IBM on CELL as online games server(do physics simulation).

Titanio said:
I latterly thought of this..it is true. I guess anywhere you can control memory access ahead of time, the local store is going to be a good advantage for the SPEs, given its speed.

That is not obvious. The local stores has a 7 cycle load-to-use latency. The PPE's caches are faster. Tasks that can be properly prefetched into local stores will also fit caches really well, the contrary is not necessarily true.

Cheers
Gubbi
 
Gubbi said:
That is not obvious. The local stores has a 7 cycle load-to-use latency. The PPE's caches are faster. Tasks that can be properly prefetched into local stores will also fit caches really well, the contrary is not necessarily true.

Cheers
Gubbi

I must have got it wrong then. I thought L1 cache was comparable, but not L2 :?

edit - I'm trying to google, but I'm seeing mixed things. A watch impress article seems to refer to a 31 cycle latency for L2 cache on Waternoose (Xenon). I also see guesses made here that it's more like 11 cycles. I see references to 6 cycle read latency and 4 cycle for writes on SPE sram.
 
Last edited by a moderator:
I vaguely remember that the DD1 had a longer latency, and the Cell as it currently stands has a 4 cycle latency. Actually, DD2.0 Cell had a 4 cycle latency. Things may have changed (?).
 
That is not obvious. The local stores has a 7 cycle load-to-use latency. The PPE's caches are faster. Tasks that can be properly prefetched into local stores will also fit caches really well, the contrary is not necessarily true.

6 cycles read latency according to the docs.
The PPE's L2 latency will be higher than that, it's twice the size and has to go through an interace. The cache can hold more data but you can never be sure if it's there or not, the cache can get thrashed by other threads, the Local stores can't.

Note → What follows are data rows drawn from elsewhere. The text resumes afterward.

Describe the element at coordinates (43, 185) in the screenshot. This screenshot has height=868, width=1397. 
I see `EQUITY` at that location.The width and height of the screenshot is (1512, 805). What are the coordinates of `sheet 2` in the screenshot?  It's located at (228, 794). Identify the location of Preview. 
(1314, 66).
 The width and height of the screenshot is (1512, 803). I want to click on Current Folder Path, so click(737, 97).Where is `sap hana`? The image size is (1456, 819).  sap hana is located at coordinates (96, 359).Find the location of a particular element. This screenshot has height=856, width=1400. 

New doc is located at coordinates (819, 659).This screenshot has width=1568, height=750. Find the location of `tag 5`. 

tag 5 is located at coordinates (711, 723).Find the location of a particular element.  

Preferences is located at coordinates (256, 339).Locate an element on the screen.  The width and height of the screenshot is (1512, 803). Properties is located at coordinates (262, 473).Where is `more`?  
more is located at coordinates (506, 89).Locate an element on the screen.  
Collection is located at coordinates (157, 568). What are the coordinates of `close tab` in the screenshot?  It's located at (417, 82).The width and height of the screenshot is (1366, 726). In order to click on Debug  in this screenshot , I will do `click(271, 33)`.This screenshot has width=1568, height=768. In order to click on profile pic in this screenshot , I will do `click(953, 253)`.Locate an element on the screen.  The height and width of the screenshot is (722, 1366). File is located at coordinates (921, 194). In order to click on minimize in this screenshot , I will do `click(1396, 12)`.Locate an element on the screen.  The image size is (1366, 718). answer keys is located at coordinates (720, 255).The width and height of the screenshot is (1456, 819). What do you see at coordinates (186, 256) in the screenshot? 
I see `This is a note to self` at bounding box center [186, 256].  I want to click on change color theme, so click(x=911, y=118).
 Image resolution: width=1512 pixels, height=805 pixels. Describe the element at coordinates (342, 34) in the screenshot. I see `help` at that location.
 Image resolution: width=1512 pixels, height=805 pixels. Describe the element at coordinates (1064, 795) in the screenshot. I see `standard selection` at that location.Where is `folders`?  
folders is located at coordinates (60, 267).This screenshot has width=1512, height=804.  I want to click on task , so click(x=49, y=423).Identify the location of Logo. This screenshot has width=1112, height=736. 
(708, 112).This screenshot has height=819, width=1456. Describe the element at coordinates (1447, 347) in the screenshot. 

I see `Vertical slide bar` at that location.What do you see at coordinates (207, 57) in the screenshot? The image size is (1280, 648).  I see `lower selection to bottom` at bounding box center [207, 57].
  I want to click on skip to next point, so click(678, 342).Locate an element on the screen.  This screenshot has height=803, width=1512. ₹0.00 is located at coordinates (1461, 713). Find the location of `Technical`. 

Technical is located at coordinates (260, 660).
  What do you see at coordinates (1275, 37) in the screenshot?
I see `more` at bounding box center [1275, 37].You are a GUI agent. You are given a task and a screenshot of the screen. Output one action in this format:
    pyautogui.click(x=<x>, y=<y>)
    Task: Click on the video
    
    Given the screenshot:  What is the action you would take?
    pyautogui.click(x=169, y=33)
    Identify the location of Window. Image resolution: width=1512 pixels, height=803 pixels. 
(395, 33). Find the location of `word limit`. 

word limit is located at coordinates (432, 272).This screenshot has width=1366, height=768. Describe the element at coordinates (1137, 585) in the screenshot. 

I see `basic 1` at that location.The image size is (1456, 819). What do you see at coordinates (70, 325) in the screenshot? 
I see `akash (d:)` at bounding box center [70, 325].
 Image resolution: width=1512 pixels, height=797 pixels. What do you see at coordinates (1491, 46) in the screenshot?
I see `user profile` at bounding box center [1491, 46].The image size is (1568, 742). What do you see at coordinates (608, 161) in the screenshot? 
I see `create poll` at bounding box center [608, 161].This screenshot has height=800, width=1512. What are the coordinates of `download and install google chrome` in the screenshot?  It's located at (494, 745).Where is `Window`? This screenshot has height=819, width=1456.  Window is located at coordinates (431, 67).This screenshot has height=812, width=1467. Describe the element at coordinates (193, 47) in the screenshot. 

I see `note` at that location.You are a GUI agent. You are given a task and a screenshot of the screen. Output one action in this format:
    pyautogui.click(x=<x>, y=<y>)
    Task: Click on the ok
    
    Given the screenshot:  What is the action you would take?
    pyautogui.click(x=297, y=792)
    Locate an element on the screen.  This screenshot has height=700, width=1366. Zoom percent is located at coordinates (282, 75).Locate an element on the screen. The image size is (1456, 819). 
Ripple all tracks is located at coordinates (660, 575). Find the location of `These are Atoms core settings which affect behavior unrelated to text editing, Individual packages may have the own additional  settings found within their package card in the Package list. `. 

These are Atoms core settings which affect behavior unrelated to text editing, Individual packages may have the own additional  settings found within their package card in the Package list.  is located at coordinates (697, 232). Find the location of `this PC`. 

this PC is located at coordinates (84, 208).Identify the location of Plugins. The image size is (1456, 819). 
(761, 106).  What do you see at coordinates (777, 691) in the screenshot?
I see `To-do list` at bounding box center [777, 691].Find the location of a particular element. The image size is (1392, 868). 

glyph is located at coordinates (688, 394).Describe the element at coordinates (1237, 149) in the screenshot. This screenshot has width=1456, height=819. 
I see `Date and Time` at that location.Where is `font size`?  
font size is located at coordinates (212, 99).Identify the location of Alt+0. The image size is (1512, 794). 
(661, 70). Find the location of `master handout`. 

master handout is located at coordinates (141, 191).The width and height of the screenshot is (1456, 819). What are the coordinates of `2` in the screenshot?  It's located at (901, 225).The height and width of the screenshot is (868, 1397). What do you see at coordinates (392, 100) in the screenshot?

The Local stores lose capacity and automation but get higher speed and manual control in return.
 
The LS have 6 cycle latency, a previous Cell design had 64KB 4 cycle latency LS per SPU but that was before DD1, they said that going from 4 to 6 cycle latency didn't affect a lot the performance because they have 128x128bit GP Registers.

This is what a IBM developer said in the IBM Cell web forums.
 
ADEX said:
6 cycles read latency according to the docs.
The PPE's L2 latency will be higher than that, it's twice the size and has to go through an interace. The cache can hold more data but you can never be sure if it's there or not, the cache can get thrashed by other threads, the Local stores can't.

The L2 latency is higher, but the average load-to-use latency (L1+L2) will be lower for the PPE for just about any workload that suits the SPEs (ie. with spatial coherence).

Cheers
 
deathkiller said:
The LS have 6 cycle latency, a previous Cell design had 64KB 4 cycle latency LS per SPU but that was before DD1, they said that going from 4 to 6 cycle latency didn't affect a lot the performance because they have 128x128bit GP Registers.

This is what a IBM developer said in the IBM Cell web forums.

For Linpack and likewise, perhaps. For anything chasing pointers, it's 50% slower.

Cheers
 
Gubbi said:
The L2 latency is higher, but the average load-to-use latency (L1+L2) will be lower for the PPE for just about any workload that suits the SPEs (ie. with spatial coherence).

Cheers
It depends, if the L2 latency is 21 cycle and L1 data latency is 5 cycle in the PPE as it is in the XCPU cores you would need at least 93% of L1 32KB data cache hit rate to get better average.
 
maybe it's just how I've read the replies here, but I feel the overall important point the paper makes has been glossed over somewhat...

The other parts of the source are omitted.